> _Problem description_: Please rewrite the lines below, replacing every "Instruction" with "Directive" and keeping all other wording as it is. Omit the pictures from your version.

> _Records_:
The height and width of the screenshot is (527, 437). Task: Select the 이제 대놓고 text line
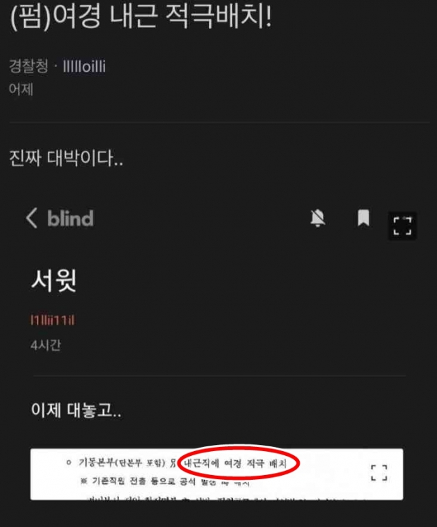[x=76, y=410]
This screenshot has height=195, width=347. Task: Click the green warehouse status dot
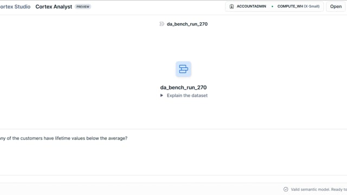272,7
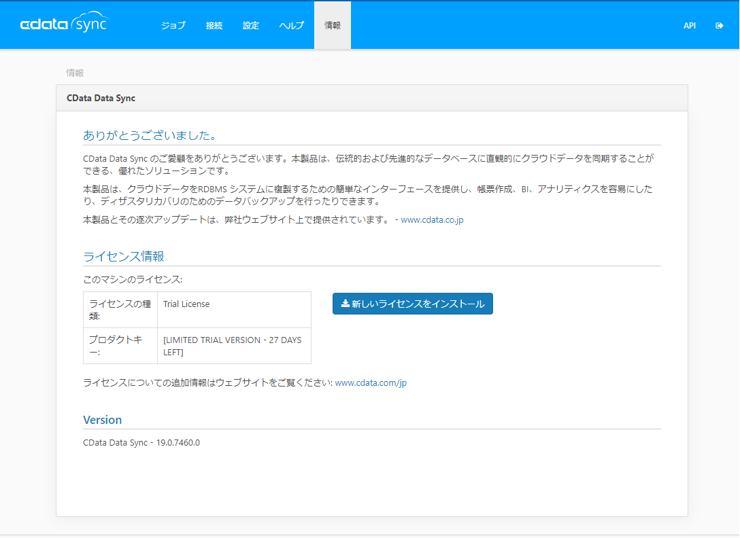Click the LIMITED TRIAL VERSION product key cell
Viewport: 740px width, 538px height.
pyautogui.click(x=232, y=346)
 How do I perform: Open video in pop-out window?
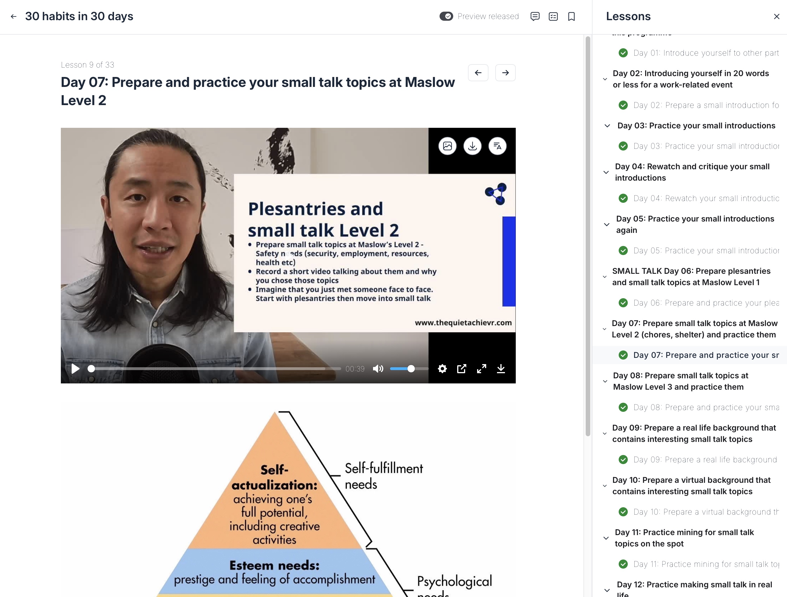461,369
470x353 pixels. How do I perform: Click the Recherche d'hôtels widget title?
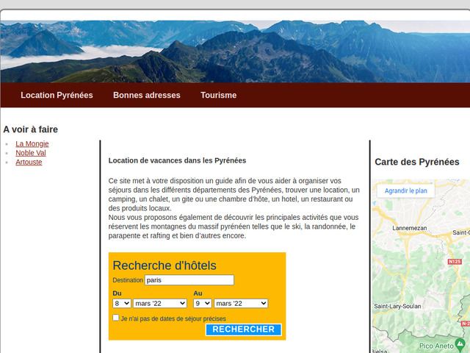coord(165,265)
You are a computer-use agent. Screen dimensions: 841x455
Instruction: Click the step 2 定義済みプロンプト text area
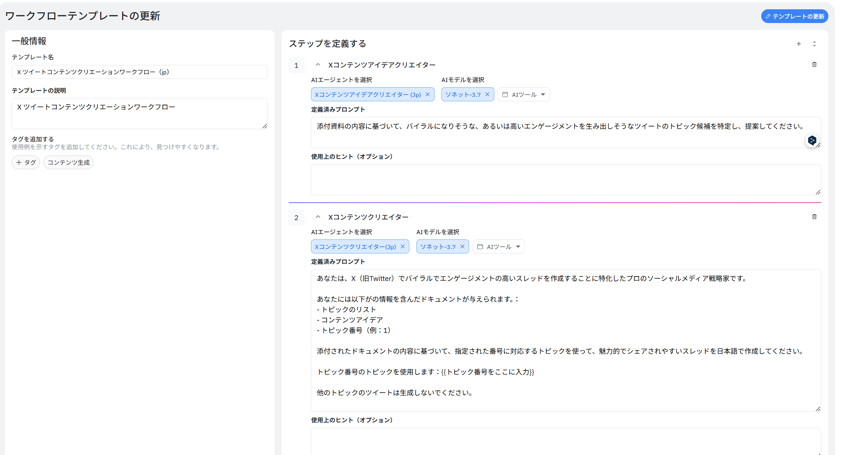(566, 340)
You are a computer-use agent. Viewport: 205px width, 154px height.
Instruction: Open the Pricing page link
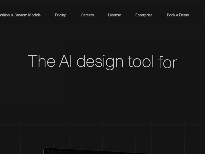point(60,15)
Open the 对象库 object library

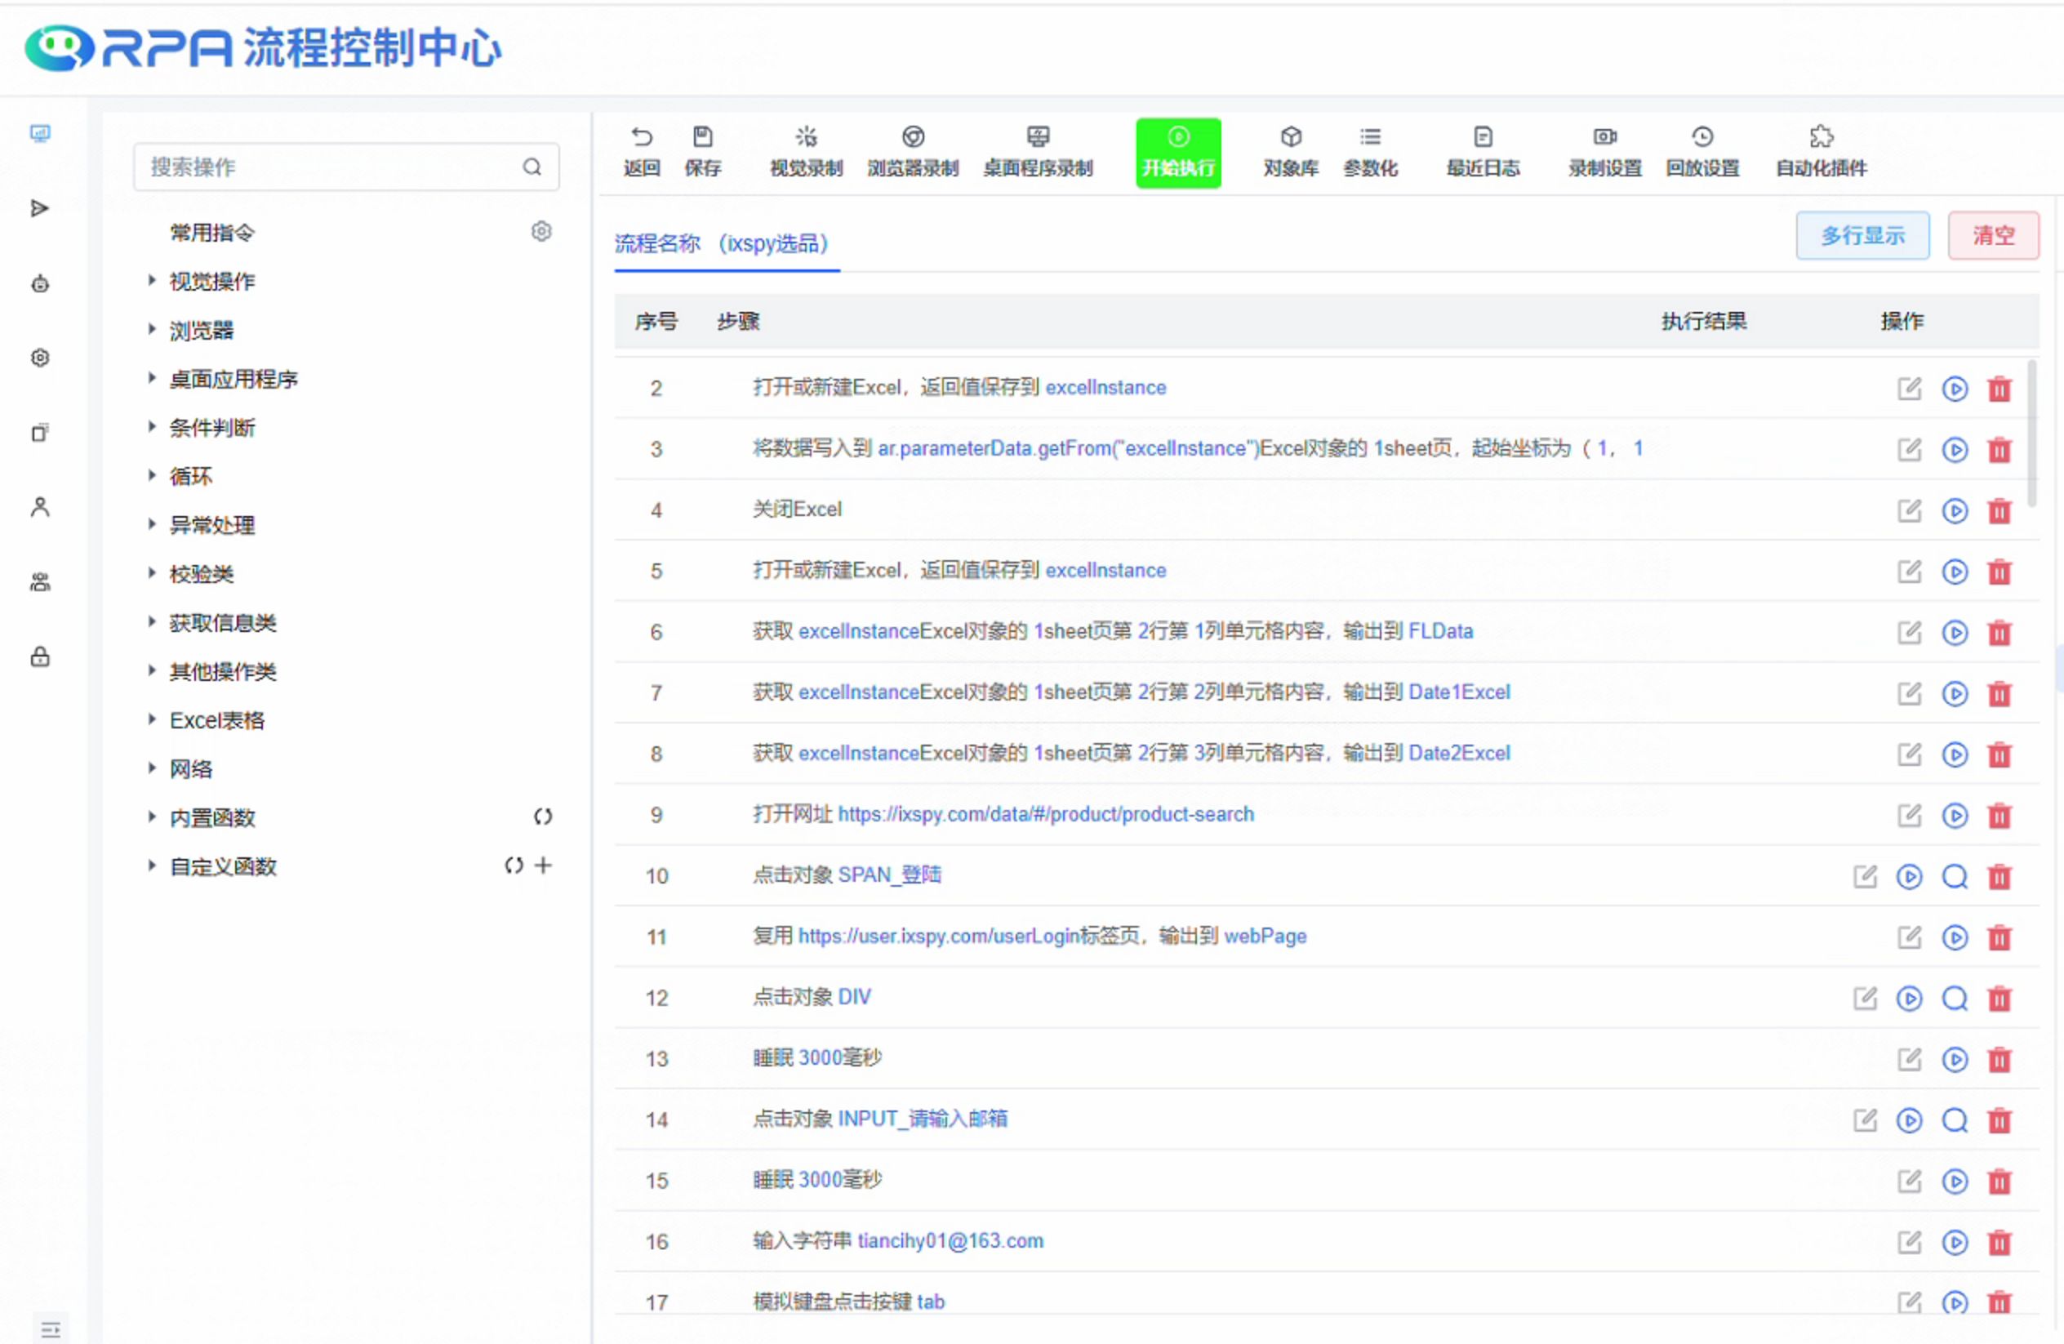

> _Answer below_:
The height and width of the screenshot is (527, 437). Task: Select the 이제 대놓고 text line
[x=76, y=410]
This screenshot has height=195, width=347. Task: Click the green warehouse status dot
272,7
Click the LIMITED TRIAL VERSION product key cell
Viewport: 740px width, 538px height.
pyautogui.click(x=232, y=346)
 How do I perform: Open video in pop-out window?
461,369
470x353 pixels. How do I perform: Click the Recherche d'hôtels widget title?
coord(165,265)
You are a computer-use agent. Screen dimensions: 841x455
Directive: Click the step 2 定義済みプロンプト text area
(566, 340)
You are a computer-use agent. Viewport: 205px width, 154px height.
Directive: Open the Pricing page link
point(60,15)
Open the 对象库 object library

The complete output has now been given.